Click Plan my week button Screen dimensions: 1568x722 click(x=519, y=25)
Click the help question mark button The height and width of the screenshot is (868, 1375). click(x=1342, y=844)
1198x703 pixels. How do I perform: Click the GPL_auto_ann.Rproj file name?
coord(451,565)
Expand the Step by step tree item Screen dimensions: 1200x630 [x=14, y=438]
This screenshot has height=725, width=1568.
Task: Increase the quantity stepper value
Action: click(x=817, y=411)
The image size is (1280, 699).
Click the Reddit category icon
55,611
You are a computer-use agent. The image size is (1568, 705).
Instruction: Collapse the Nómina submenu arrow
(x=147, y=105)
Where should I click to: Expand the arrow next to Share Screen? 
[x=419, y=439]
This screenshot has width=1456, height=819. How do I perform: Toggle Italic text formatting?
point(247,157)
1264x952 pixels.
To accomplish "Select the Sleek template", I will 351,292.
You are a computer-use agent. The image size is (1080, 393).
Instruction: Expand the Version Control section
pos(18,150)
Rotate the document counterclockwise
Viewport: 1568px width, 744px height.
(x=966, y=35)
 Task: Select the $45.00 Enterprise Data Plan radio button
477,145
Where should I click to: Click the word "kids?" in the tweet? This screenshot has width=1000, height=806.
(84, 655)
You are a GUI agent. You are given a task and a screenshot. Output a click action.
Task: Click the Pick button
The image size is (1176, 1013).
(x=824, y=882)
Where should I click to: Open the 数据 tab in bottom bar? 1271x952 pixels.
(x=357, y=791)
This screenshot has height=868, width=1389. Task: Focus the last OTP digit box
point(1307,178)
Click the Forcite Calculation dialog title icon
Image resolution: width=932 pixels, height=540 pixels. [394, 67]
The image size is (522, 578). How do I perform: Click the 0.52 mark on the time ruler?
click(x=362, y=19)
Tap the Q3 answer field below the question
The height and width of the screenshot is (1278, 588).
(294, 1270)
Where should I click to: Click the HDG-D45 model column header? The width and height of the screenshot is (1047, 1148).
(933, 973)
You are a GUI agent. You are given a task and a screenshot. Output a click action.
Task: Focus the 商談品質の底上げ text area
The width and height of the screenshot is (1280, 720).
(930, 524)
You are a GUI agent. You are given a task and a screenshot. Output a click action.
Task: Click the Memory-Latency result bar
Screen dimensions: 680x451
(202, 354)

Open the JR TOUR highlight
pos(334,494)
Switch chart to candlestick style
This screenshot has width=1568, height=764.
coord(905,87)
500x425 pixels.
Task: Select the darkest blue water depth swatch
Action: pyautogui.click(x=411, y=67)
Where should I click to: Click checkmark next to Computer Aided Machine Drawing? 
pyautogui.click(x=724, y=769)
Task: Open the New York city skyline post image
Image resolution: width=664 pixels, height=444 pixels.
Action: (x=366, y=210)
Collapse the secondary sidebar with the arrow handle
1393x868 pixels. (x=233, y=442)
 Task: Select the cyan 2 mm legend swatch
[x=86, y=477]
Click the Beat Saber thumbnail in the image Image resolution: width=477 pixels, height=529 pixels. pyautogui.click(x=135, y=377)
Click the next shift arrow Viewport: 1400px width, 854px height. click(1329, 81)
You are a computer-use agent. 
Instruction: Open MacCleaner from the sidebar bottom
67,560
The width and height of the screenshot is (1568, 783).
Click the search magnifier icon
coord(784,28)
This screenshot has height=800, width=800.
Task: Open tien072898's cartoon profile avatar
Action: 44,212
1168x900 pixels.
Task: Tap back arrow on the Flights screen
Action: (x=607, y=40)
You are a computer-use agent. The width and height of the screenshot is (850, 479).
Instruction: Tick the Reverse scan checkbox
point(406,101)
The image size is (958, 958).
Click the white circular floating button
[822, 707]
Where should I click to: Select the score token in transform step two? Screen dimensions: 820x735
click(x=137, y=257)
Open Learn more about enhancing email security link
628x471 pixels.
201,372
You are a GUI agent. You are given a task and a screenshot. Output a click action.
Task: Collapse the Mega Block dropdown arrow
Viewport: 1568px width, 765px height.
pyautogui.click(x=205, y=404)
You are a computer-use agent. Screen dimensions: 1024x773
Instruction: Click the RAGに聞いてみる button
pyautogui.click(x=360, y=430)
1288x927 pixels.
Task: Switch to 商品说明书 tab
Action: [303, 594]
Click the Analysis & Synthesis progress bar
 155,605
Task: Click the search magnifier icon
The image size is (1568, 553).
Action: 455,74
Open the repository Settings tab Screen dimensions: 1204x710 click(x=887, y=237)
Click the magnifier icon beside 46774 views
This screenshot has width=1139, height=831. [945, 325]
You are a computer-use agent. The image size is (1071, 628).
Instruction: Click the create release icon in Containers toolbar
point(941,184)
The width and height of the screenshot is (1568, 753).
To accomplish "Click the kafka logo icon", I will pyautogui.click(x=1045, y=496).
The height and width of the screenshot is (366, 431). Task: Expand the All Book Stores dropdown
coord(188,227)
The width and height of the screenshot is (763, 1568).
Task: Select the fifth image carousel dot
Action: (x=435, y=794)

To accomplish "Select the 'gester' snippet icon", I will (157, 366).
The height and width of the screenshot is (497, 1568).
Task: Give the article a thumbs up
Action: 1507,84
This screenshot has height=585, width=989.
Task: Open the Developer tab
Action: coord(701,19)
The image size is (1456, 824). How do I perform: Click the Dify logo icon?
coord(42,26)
________________________
REQUEST: Count the lines in the data above that contain the string "text", and give only the number.

WRITTEN SOLUTION: 2